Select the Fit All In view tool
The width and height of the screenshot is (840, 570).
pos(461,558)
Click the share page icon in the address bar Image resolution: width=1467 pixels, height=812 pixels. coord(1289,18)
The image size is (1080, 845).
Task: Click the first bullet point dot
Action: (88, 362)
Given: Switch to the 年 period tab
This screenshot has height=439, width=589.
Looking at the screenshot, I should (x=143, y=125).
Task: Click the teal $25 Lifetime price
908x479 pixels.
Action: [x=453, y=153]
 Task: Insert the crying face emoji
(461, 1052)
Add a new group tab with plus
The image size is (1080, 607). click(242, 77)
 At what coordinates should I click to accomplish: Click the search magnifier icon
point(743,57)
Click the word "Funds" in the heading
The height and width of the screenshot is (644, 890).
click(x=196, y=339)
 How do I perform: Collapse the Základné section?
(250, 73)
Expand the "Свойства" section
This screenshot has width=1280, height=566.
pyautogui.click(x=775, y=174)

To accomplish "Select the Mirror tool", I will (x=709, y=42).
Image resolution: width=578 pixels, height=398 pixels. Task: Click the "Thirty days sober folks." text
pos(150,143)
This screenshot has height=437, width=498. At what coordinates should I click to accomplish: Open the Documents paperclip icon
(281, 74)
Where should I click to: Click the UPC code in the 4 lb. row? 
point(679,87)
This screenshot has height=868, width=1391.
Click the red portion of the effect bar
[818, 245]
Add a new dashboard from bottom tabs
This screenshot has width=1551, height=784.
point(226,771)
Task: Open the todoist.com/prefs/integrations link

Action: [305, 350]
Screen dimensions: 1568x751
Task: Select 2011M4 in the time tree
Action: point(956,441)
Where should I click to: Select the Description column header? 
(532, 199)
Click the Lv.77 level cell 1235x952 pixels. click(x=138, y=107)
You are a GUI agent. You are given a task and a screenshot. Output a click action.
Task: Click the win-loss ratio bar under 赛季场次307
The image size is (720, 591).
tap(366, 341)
+-------+
Each line with the word "tool" in the records above belongs in the result; copy all of them.

* **Result of this task**:
Select the Fit All In view tool
To accomplish "Select the Mirror tool", I will (x=709, y=42).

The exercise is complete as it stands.